В зарослях хрипело и каталось, сухие стебли трещали под крупным телом. Таргитай и Олег с разбегу выбежали на вытолоченное место, замерли. Весь залитый кровью, среди травы катался, хрипя, крупный молодой кабан. Из боков торчало по обломку стрелы, кровь била тугими струйками.

– Одна в сердце, другая в печень, – сказал Олег пораженно. – Мрак, как ты быстро научился… с этим чужим луком!

– Захочешь жить, – ответил Мрак сумрачно, – летать научишься.

Он снова натянул тетиву. Третья стрела ударила кабану в левый глаз. Кабан подпрыгнул, упал, лапы дернулись и застыли.

– Как мы понесем? – спросил Таргитай озабоченно. – Такой огромный!

– Это вы понесете, – поправил Мрак насмешливо. – Если сделаете свою часть работы, как сделал я, то ужин будет… неплох. Поляне, надо признаться, поесть умеют. А с этими ихними штучками: солью, перцем, острыми травками – я сам готов съесть этого кабана с шерстью и копытами.

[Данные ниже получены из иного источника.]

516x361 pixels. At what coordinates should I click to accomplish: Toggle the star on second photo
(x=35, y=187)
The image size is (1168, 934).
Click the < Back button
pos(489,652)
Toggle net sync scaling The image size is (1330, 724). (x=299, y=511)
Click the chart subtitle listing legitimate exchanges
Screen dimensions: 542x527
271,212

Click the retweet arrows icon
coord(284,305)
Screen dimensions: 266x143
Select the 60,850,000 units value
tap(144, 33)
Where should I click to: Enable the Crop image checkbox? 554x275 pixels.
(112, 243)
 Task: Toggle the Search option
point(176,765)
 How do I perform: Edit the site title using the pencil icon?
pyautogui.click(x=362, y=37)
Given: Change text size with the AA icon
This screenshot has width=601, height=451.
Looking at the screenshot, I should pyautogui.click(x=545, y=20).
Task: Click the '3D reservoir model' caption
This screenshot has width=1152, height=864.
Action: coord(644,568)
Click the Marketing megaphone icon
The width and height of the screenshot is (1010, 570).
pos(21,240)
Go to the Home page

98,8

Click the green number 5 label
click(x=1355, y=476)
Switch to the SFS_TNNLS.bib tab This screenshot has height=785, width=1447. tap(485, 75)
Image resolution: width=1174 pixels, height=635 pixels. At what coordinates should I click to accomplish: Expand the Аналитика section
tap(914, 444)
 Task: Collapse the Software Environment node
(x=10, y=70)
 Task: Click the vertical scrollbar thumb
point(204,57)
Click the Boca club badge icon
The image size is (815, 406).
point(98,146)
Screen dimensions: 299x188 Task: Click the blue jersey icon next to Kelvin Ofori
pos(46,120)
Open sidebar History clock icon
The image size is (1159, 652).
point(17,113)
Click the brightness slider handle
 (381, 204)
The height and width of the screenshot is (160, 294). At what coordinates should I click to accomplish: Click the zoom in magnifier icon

Изгои тащили кабана по очереди за задние ноги. Тащить неудобно, но шеста из травы не вырубишь – не родной Лес. Заморившись, Таргитай передавал кабана Олегу, а сам, взяв обеих дроф, еще долго с натугой разгибал спину – волочить приходилось в полусогнутом состоянии.

Мрак шагал следом, скалил зубы. Не потопаешь – не полопаешь. Волка и охотника ноги кормят. Пусть помучаются, в охоту поедят. За этот день оба потрудятся больше, чем за всю предыдущую жизнь в Лесу.